As of PHP 5.3.6 you can pass a node to saveHtml, e.g.
$domDocument->saveHtml($nodeToGetTheOuterHtmlFrom);
Previous versions of PHP did not implement that possibility. You'd have to use saveXml(), but that would create XML compliant markup. In the case of an <a> element, that shouldn't be an issue though.
See http://blog.gordon-oheim.biz/2011-03-17-The-DOM-Goodie-in-PHP-5.3.6/
You can find a couple of propositions in the users notes of the DOM section of the PHP Manual.
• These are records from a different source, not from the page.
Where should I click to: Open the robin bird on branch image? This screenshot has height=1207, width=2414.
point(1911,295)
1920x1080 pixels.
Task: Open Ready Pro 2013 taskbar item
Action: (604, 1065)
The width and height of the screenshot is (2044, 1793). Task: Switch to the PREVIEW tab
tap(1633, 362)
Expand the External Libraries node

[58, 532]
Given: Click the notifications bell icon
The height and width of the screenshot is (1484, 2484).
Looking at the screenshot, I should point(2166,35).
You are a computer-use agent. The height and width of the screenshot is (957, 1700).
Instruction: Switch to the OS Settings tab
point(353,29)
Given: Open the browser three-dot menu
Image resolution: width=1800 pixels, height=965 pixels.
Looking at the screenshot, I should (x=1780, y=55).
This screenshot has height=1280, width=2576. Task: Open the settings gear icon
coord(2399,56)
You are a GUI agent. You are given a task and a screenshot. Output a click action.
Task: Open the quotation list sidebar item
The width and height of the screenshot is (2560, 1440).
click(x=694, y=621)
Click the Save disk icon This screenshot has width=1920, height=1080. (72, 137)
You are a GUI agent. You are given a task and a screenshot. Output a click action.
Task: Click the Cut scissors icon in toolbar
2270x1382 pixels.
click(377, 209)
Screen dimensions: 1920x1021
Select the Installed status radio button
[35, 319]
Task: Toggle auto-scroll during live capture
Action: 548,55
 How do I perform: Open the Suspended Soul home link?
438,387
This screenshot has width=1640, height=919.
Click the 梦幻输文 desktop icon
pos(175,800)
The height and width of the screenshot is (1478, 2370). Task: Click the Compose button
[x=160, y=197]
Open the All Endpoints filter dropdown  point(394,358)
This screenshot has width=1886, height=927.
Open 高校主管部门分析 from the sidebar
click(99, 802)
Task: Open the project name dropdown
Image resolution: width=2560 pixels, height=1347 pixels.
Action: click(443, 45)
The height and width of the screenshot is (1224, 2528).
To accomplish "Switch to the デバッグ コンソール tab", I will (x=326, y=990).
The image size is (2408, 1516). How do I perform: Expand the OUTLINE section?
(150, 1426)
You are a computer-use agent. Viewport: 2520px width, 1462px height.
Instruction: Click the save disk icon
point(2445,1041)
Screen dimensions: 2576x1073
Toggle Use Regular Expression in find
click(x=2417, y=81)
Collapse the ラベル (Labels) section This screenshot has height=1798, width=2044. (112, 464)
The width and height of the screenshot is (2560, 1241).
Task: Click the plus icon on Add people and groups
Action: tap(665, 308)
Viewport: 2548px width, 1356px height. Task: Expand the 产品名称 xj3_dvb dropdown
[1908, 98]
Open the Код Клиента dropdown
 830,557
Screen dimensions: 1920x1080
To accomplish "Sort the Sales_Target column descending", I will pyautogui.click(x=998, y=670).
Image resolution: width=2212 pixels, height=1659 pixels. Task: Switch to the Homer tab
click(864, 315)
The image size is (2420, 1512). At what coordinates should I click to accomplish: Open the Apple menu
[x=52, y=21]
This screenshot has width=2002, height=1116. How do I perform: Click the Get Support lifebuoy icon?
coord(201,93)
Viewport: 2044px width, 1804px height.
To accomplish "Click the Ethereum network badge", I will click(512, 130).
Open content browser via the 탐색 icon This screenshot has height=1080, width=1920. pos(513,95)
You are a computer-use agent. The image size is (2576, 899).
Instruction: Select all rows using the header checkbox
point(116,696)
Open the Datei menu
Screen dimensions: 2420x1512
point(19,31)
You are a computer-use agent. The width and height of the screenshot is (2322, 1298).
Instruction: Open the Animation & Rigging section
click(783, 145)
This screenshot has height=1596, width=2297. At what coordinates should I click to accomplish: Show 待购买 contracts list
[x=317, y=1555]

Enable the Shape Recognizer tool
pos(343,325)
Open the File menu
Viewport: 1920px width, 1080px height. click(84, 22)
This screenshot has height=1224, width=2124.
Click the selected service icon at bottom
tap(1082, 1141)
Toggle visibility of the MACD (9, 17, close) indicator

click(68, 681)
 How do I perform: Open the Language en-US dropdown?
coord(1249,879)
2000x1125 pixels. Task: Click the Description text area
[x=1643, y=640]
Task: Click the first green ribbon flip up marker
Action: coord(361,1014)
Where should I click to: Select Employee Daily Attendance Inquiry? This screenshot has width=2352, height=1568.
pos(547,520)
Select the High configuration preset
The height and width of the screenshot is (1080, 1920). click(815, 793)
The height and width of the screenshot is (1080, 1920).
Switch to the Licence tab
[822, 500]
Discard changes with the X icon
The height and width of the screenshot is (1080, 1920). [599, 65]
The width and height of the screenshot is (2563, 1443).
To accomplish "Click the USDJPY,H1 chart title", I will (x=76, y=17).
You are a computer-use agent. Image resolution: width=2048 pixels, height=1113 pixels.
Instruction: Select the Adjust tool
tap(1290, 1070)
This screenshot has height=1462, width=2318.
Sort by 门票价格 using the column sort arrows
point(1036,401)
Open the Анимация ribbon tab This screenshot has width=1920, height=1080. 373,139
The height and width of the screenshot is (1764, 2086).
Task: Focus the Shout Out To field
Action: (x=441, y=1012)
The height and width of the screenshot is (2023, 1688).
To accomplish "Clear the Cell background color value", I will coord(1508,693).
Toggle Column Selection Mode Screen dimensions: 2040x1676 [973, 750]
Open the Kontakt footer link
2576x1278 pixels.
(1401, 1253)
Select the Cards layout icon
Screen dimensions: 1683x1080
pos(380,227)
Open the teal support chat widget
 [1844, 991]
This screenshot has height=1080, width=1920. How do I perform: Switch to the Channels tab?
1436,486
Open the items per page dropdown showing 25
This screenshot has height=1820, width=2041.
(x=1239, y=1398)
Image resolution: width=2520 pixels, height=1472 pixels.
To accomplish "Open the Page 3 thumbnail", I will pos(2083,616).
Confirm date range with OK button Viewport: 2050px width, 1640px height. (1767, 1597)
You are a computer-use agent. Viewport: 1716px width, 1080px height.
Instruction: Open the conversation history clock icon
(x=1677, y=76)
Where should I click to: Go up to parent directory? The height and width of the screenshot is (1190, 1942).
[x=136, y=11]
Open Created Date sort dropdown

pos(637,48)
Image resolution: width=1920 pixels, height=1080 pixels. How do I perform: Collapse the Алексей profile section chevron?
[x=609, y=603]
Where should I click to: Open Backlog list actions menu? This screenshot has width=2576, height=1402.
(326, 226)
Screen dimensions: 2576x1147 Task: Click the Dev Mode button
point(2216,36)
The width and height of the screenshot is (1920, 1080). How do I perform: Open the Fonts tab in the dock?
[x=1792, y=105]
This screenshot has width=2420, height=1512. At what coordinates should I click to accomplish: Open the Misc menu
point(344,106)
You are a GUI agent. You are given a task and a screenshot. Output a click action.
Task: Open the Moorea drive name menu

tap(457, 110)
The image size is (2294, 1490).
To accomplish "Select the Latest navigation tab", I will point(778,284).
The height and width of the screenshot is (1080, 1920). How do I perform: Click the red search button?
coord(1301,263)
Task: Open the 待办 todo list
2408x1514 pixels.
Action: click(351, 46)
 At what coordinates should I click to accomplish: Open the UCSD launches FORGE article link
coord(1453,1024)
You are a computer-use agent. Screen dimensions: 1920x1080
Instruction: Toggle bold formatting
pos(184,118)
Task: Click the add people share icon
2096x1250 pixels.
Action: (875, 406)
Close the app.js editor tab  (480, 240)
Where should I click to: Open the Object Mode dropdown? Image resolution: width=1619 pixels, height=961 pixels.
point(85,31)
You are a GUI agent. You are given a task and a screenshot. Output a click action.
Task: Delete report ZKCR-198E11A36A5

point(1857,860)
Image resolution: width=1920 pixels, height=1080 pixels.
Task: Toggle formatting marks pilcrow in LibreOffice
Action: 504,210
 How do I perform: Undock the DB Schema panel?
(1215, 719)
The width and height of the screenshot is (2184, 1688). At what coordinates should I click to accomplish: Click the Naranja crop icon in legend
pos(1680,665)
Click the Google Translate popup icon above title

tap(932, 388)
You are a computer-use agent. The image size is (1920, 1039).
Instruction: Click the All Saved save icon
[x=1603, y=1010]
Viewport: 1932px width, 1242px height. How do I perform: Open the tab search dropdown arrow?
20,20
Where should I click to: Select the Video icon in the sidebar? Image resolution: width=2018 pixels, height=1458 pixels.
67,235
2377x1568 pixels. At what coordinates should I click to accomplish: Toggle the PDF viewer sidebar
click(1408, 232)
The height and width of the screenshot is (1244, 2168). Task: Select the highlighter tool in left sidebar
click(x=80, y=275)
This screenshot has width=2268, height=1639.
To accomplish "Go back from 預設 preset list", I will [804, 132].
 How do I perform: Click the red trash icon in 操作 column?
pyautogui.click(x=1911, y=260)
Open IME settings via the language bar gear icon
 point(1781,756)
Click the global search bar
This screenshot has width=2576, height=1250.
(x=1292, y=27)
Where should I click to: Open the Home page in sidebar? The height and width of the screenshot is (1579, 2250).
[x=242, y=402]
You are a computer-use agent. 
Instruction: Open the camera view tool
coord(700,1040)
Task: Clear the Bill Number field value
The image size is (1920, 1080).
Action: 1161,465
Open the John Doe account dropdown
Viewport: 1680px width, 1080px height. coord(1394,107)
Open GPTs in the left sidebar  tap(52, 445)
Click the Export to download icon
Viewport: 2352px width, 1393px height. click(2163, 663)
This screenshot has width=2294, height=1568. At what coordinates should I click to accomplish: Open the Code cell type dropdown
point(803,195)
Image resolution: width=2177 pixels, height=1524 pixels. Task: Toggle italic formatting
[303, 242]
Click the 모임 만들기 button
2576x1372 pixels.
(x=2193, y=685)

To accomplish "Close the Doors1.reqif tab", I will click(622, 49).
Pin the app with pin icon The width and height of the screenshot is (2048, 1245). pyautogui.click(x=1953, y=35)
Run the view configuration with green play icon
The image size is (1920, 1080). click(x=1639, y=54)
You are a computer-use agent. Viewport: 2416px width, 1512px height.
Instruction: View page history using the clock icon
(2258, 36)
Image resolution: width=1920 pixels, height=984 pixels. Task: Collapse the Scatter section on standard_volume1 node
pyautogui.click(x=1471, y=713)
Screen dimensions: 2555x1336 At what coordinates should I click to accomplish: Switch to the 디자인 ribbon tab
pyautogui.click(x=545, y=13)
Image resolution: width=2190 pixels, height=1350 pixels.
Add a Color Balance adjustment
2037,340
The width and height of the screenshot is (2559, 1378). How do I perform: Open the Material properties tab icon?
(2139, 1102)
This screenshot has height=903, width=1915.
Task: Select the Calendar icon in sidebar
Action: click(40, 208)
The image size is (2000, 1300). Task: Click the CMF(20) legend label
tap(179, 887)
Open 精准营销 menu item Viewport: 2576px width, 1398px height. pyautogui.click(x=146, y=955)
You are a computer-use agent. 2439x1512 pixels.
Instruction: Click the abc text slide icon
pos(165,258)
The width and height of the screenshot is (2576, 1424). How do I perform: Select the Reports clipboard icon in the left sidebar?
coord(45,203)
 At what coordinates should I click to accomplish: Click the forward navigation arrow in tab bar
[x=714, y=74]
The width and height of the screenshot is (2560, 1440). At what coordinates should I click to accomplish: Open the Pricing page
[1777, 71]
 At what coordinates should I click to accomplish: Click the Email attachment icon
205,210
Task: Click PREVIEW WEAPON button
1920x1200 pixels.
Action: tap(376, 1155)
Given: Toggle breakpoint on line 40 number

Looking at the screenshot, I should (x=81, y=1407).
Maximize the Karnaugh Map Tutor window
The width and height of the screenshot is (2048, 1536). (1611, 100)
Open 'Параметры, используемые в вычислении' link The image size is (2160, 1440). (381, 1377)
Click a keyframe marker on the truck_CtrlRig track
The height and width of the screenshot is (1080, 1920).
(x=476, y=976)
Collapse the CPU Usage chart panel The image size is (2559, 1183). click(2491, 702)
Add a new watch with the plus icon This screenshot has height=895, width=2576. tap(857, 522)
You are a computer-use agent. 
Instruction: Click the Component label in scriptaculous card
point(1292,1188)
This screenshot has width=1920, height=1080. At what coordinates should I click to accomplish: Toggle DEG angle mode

For example, here's one posted by xwisdom :
<?php
// code taken from the Raxan PDI framework
// returns the html content of an element
protected function nodeContent($n, $outer=false) {
$d = new DOMDocument('1.0');
$b = $d->importNode($n->cloneNode(true),true);
$d->appendChild($b); $h = $d->saveHTML();
// remove outter tags
if (!$outer) $h = substr($h,strpos($h,'>')+1,-(strlen($n->nodeName)+4));
return $h;
}
?>
The best possible solution is to define your own function which will return you outerhtml:
function outerHTML($e) {
$doc = new DOMDocument();
$doc->appendChild($doc->importNode($e, true));
return $doc->saveHTML();
}
than you can use in your code
echo outerHTML($link);
Rename a file with href to links.html or links.html to say google.com/fly.html that has flv in it or change flv to wmv etc you want href from if there are other href
it will pick them up as well
<?php
$contents = file_get_contents("links.html");
$domdoc = new DOMDocument();
$domdoc->preservewhitespaces=“false”;
$domdoc->loadHTML($contents);
$xpath = new DOMXpath($domdoc);
$query = '//#href';
$nodeList = $xpath->query($query);
foreach ($nodeList as $node){
if(strpos($node->nodeValue, ".flv")){
$linksList = $node->nodeValue;
$htmlAnchor = new DOMElement("a", $linksList);
$htmlURL = new DOMAttr("href", $linksList);
$domdoc->appendChild($htmlAnchor);
$htmlAnchor->appendChild($htmlURL);
$domdoc->saveHTML();
echo ("<a href='". $node->nodeValue. "'>". $node->nodeValue. "</a><br />");
}
}
echo("done");
?>